*Exercise details*. Can you copy each of the records below line for line, with no change to any word, number or symbol?

— Begin Entries —

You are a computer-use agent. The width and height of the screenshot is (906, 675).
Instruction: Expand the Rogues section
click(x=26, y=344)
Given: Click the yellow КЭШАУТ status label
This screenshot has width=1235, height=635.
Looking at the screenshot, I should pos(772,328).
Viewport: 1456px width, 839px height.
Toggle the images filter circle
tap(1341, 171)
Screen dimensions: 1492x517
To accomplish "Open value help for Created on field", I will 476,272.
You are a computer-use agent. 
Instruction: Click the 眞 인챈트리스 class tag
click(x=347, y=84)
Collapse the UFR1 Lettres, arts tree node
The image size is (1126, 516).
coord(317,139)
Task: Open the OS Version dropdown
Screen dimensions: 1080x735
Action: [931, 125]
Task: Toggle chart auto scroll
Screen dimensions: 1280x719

— End Entries —

*Exercise output*.
You are a computer-use agent. The width and height of the screenshot is (906, 675).
Instruction: Expand the Rogues section
click(x=26, y=344)
Given: Click the yellow КЭШАУТ status label
This screenshot has width=1235, height=635.
Looking at the screenshot, I should pos(772,328).
Viewport: 1456px width, 839px height.
Toggle the images filter circle
tap(1341, 171)
Screen dimensions: 1492x517
To accomplish "Open value help for Created on field", I will 476,272.
You are a computer-use agent. 
Instruction: Click the 眞 인챈트리스 class tag
click(x=347, y=84)
Collapse the UFR1 Lettres, arts tree node
The image size is (1126, 516).
coord(317,139)
Task: Open the OS Version dropdown
Screen dimensions: 1080x735
Action: [931, 125]
Task: Toggle chart auto scroll
Screen dimensions: 1280x719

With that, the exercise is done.